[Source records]

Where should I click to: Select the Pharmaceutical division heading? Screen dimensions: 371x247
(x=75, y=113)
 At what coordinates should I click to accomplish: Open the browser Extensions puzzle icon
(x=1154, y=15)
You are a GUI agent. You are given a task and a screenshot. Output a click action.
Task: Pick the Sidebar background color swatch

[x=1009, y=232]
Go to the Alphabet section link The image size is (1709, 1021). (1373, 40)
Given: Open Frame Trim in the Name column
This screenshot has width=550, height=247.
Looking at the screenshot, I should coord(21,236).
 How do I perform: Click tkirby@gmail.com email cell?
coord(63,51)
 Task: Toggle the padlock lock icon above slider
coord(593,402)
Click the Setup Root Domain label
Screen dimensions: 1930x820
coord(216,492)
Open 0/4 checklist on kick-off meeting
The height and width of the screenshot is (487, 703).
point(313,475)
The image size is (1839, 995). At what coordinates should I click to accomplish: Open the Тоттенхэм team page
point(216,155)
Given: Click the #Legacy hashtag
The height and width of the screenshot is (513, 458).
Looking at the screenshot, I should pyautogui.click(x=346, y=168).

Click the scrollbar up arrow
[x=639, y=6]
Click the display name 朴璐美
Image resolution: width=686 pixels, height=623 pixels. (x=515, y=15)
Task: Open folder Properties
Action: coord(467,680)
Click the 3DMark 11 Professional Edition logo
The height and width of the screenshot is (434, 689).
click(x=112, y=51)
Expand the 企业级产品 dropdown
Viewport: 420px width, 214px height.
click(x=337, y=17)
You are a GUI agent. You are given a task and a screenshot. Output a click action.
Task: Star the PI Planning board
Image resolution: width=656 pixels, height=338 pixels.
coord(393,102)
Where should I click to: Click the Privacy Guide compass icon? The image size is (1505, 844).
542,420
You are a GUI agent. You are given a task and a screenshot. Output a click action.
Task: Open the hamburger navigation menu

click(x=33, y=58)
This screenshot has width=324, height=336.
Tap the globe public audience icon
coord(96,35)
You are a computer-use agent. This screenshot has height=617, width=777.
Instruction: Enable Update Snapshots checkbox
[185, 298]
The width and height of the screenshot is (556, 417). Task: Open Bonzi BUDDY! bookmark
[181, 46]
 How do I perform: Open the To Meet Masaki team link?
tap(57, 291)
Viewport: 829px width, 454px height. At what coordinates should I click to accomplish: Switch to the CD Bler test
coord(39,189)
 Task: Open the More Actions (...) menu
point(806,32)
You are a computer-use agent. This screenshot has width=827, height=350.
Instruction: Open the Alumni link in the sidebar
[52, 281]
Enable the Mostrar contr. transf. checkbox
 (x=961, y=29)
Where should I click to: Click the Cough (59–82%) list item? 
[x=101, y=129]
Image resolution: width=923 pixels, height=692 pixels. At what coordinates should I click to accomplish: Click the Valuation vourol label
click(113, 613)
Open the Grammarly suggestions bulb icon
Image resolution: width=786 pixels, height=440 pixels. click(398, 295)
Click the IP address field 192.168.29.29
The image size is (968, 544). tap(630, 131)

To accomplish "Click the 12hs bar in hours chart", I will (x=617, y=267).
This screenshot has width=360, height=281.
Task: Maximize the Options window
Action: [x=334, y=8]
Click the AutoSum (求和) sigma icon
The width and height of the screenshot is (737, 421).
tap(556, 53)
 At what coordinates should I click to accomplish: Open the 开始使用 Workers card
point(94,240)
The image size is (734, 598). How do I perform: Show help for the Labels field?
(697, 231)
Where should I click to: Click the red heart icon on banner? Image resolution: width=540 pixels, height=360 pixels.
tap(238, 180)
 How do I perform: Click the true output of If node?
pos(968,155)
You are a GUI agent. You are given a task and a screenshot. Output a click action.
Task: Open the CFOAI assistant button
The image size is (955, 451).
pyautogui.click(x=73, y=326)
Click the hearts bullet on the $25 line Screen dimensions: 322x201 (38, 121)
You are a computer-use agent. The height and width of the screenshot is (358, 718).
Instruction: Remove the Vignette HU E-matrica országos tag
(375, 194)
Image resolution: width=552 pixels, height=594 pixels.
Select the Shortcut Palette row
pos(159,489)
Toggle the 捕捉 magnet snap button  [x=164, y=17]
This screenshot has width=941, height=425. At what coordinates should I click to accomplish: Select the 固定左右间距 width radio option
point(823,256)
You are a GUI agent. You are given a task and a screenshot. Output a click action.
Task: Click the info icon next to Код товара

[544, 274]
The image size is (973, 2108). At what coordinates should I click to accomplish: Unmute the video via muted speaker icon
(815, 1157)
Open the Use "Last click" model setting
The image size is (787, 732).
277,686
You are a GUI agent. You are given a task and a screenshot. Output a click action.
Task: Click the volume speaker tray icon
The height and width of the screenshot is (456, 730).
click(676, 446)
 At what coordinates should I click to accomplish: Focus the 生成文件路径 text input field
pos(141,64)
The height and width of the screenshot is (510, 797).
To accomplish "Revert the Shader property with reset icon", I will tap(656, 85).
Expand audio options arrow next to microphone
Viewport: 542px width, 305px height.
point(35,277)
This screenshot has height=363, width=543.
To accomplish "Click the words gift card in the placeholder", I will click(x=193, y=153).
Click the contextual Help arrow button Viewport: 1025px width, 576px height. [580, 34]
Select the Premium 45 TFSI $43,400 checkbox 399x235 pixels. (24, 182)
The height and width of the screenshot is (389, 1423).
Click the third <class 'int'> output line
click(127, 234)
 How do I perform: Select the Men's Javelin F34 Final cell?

- _Instructions to follow_
Each line above that holds the string "computer" should be copied and shown.

- _Task solution_
You are a computer-use agent. This screenshot has height=617, width=777.
You are a computer-use agent. This screenshot has width=827, height=350.
You are a computer-use agent. The height and width of the screenshot is (358, 718).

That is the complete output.